**Given task**
Set down, word for word, the stretch of the Melika Foroutan text from "- 2004: Blond: Eva" up to and including "Angst (TV series episode)".

**Passage given**

-=-=-=-=-

German-Iranian actress (born 1976)

Melika Foroutan (born 6 September 1976) is a German-Iranian actress.

==Biography==

Melika Foroutan, born 6 September 1976 in Tehran to football manager Bahman Foroutan, initially studied philosophy, English and history in Cologne from 1995 to 1998. She then enrolled in the acting class at the University of Arts (UdK) in Berlin, where she graduated in 2002. In the three following years, she was part of the company at the Schauspielhaus Leipzig.

She had breakout roles in 2006 with the drama Wut ("Anger") and as police officer Silvia Henke in the critically acclaimed TV show KDD – Kriminaldauerdienst. In 2015 she was awarded best actress at the Hessischer Filmpreis for her role in Louise Boni.

The 70th Filmfest Berlin featured Foroutan in the title role of the film Pari, directed by Siamak Etemadi in the Section Panorama. When Iranian Pari arrives in Athens with her husband, her son is not at the airport as planned. Pari sets off in search of him and gets deeply caught up in the fabric of this foreign city.

As of January 2013, Foroutan was living in Berlin with a male partner from Dortmund.

==Filmography==
Source:

- 2000: Für dich mein Herz (short)
- 2004: Blond: Eva Blond! – Der Zwerg im Schließfach (TV series episode)
- 2004: Room Service (TV film)
- 2005–2007: Der Fürst und das Mädchen (TV series, 10 episodes)
- 2006: Vogel im Käfig (short)
- 2006: Alles über Anna (TV series, 10 episodes)
- 2006: Krieg der Frauen (TV film)
- 2006: Rage (TV film)
- 2007: Bittersüsses Nichts (short)
- 2007: Drei Reisende (short)
- 2007–2010: KDD – Kriminaldauerdienst (TV series, 28 episodes)
- 2008: Nachtschicht – Ich habe Angst (TV series episode)
- 2008: Die dunkle Seite (TV film)
- 2008: Lutter – Ein toter Bruder (TV series episode)
- 2008: Palermo Shooting
- 2009: Der Kapitän – Packeis (TV series episode)
- 2009: 66/67: Fairplay Is Over
- 2009: Flemming – Der Tag ohne gestern (TV series episode)
- 2010: Stolberg – Familienbande (TV series episode)
- 2011: The Crocodiles: All for One
- 2011: Von Mäusen und Lügen (TV film)

-=-=-=-=-

**Material**
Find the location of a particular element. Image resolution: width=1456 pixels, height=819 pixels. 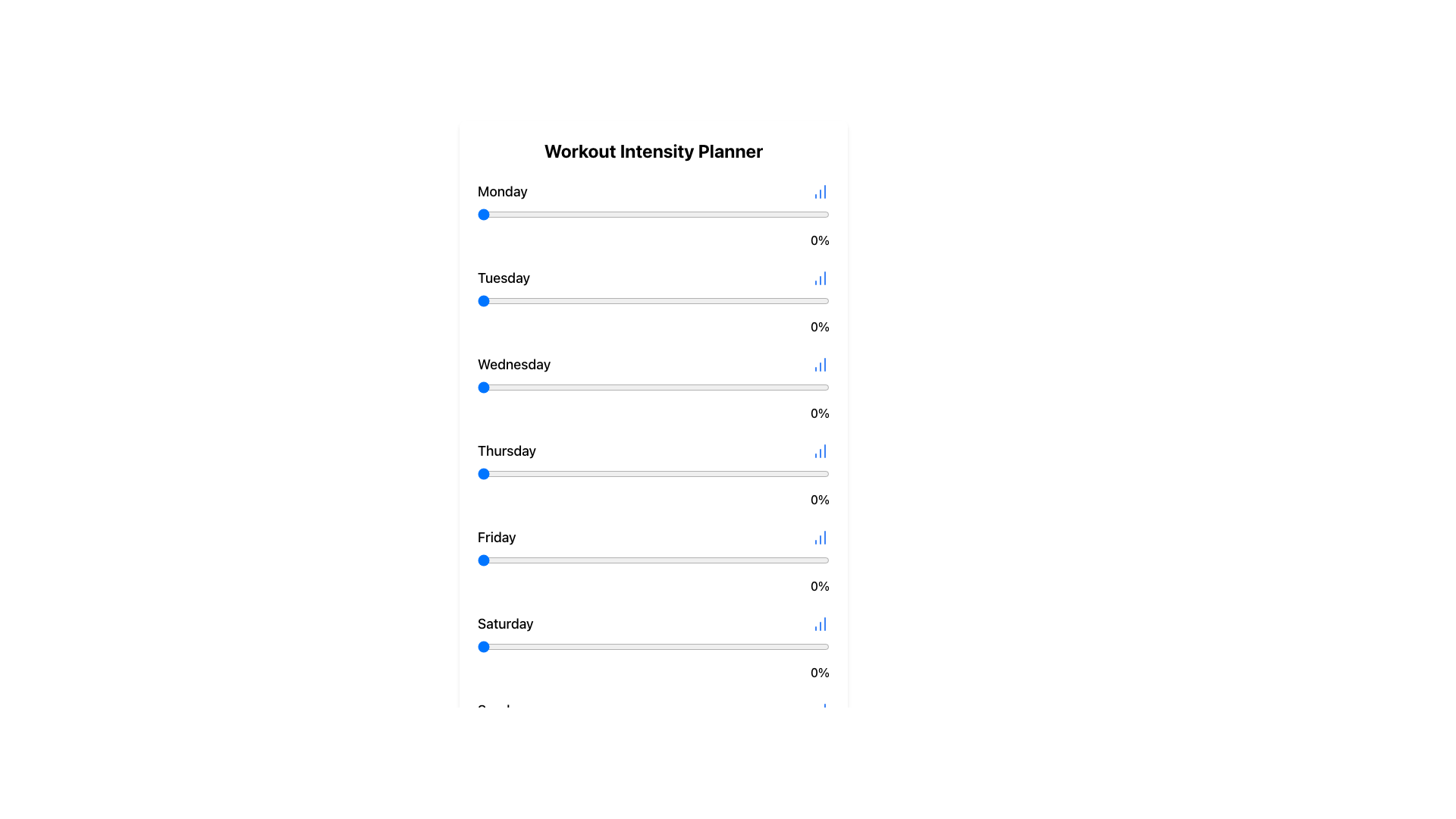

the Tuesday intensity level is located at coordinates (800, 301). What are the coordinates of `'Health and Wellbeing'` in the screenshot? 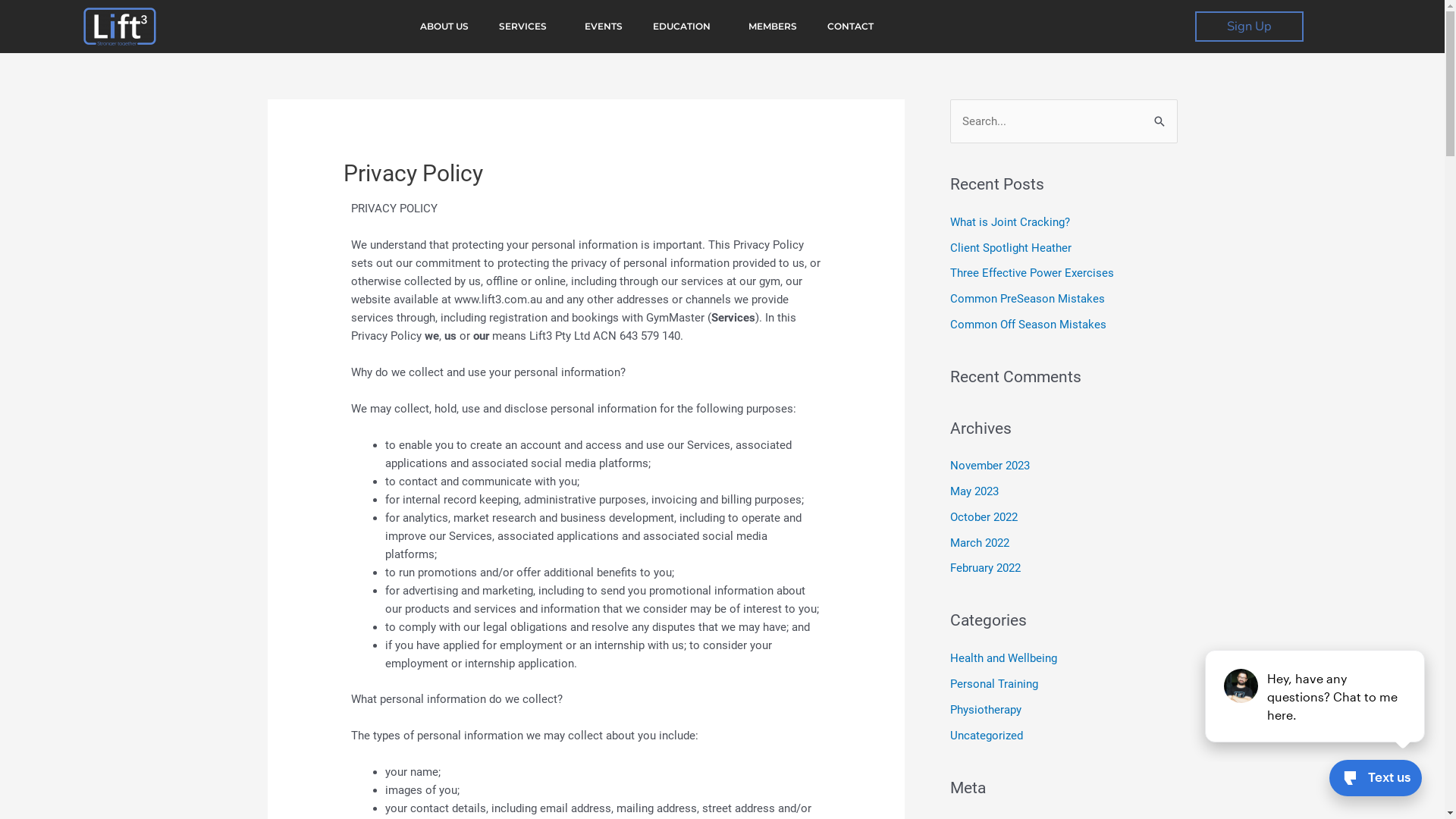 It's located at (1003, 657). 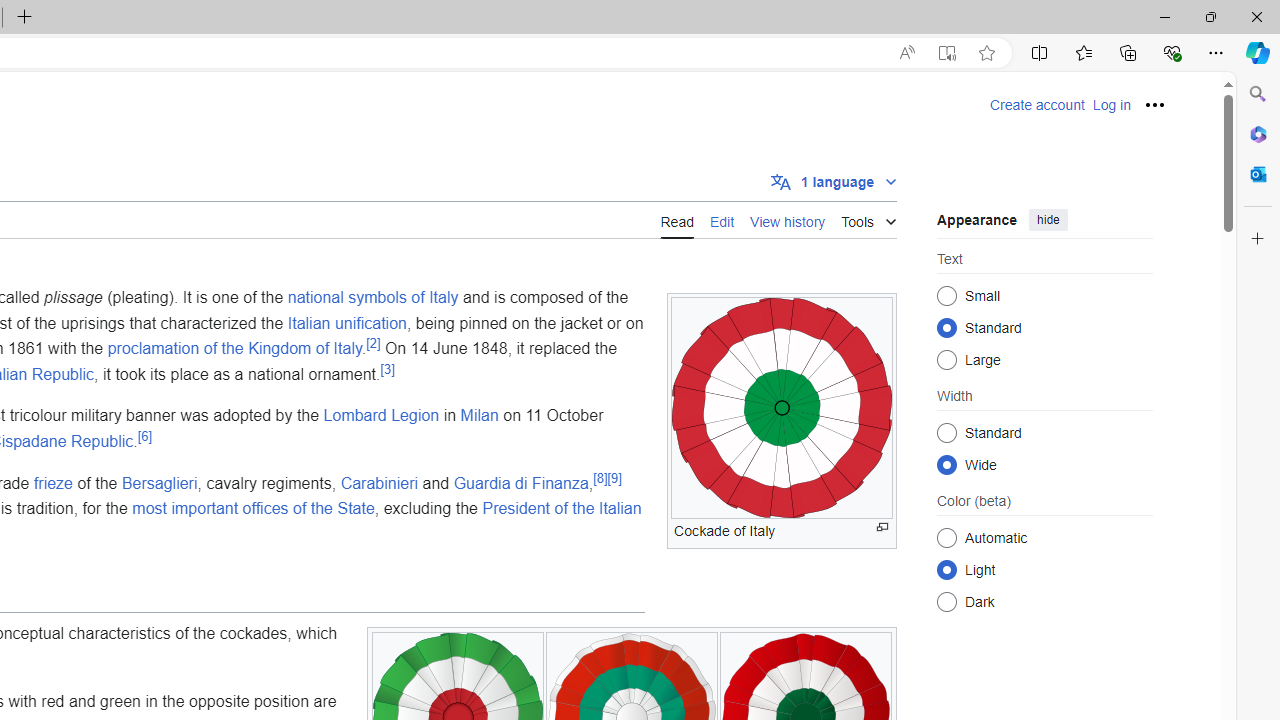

-=-=-=-=-

**Full output**
- 2004: Blond: Eva Blond! – Der Zwerg im Schließfach (TV series episode)
- 2004: Room Service (TV film)
- 2005–2007: Der Fürst und das Mädchen (TV series, 10 episodes)
- 2006: Vogel im Käfig (short)
- 2006: Alles über Anna (TV series, 10 episodes)
- 2006: Krieg der Frauen (TV film)
- 2006: Rage (TV film)
- 2007: Bittersüsses Nichts (short)
- 2007: Drei Reisende (short)
- 2007–2010: KDD – Kriminaldauerdienst (TV series, 28 episodes)
- 2008: Nachtschicht – Ich habe Angst (TV series episode)